Quando cadde il Muro Simone non si trovava a Berlino: «Sul più bello ero dai miei genitori a Lengefeld! Ricordo le immagini in televisione della gente che si arrampicava sul Muro, che si abbracciava. Un’energia pazzesca! Mi viene ancora la pelle d’oca. Pensavo che se ora potevo andare di là quando volevo, potevo anche tornare indietro quando volevo! Quando sono tornata a Berlino ho potuto visitare per la prima volta la parte Ovest: le luci, i colori, perfino l’erba mi sembrava più verde ad Ovest. Tutto era in ordine, pulito, nuovo, le insegne pubblicitarie mi abbagliavano e i negozi erano pieni di belle cose».
Tutta questa bellezza non è riuscita però a nascondere un aspetto doloroso. Nella Germania dell’Est qualcuno aveva problemi con l’alcol, ma non conoscevano la droga: «La cosa più brutta è stata vedere i tossicodipendenti e i barboni che dormivano per strada. Non ero abituata, e questo degrado mi ha fatto male».

Crollo del Muro: speranza e paura

La caduta del Muro ha aperto un varco verso la libertà, verso la possibilità di realizzare i propri sogni, ha portato tanta speranza ma anche tanta paura perché con esso sono cadute anche le sicurezze. Tanti giovani sono partiti in cerca di lavoro, le fabbriche sono state rilevate per pochi marchi: «La fabbrica di lampade per la quale ho lavorato per un periodo, è stata venduta al prezzo simbolico di 1 marco – racconta Simone –. Dava lavoro a 600 persone. Quando è caduto il Muro la gente non comprava più il latte nella confezione grigia, si acquistava tutto quello che era nuovo, in confezioni attraenti, ciò che non avevamo potuto avere prima, ma così si rischiava di mandare in rovina le aziende locali. Pian piano la gente ha capito che doveva tornare ad acquistare i propri prodotti per non far andare in malora tutto».
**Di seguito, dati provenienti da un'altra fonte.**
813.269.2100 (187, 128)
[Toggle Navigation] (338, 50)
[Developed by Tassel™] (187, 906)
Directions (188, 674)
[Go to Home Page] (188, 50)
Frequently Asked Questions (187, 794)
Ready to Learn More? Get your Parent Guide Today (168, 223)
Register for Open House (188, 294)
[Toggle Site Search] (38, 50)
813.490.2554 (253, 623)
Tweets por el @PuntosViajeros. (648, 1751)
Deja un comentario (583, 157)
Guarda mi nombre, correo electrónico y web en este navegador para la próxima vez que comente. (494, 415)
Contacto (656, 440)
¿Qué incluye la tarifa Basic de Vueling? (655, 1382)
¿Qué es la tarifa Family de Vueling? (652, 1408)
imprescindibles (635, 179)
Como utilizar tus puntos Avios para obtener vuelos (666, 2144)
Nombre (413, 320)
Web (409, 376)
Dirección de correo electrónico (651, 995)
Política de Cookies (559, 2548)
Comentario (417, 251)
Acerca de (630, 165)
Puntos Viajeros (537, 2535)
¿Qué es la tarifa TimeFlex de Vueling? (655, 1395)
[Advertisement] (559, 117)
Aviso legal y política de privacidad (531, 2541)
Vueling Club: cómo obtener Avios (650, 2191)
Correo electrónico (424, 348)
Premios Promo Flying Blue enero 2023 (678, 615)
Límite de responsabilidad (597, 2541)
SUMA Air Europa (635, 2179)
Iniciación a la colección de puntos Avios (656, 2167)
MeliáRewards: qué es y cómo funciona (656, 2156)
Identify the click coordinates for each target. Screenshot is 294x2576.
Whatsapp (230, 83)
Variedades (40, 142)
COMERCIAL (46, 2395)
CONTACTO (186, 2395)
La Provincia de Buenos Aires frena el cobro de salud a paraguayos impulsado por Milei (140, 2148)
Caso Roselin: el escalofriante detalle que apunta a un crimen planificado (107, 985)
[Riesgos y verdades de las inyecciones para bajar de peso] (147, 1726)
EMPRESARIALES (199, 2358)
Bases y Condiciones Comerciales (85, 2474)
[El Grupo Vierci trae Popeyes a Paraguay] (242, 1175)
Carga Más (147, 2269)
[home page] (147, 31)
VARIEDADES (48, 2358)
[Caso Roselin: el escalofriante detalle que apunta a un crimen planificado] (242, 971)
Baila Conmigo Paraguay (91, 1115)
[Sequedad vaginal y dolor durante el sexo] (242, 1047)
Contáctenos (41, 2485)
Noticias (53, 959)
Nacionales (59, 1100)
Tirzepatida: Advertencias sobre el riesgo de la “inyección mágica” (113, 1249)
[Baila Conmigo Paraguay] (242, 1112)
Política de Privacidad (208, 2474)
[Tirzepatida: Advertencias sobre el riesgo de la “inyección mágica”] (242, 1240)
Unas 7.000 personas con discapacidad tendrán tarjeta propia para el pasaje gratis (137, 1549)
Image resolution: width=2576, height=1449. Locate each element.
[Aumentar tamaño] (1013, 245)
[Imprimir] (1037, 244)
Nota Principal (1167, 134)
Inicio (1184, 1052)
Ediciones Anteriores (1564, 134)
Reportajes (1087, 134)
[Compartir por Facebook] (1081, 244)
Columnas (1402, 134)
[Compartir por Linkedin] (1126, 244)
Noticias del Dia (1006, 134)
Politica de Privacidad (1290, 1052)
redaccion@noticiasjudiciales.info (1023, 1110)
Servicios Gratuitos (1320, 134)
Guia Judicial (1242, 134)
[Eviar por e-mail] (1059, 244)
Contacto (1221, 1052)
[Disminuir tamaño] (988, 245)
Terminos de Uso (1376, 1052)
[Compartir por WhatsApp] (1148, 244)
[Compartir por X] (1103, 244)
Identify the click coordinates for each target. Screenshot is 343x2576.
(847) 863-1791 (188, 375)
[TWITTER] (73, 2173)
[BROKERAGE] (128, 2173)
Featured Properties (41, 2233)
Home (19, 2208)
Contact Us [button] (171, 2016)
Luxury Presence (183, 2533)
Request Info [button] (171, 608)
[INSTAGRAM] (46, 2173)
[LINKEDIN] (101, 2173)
Un cambiamento indispensabile che i tedeschi hanno dovuto affrontare anche con dolore e fatica ma dimostrando una grande capacità di recupero: «Nel 1990 mi sono trasferita a Regensburg e percorrevo un tragitto di tre ore per andare a visitare i miei genitori una volta al mese. Ad ogni viaggio vedevo cambiamenti. In dieci anni hanno rifatto tutto l’Est ad una velocità incredibile.
Qui in Italia, dove vivo dal 1994, ci vorrebbero 100 anni…» conclude sorridendo scherzosamente, ma non troppo.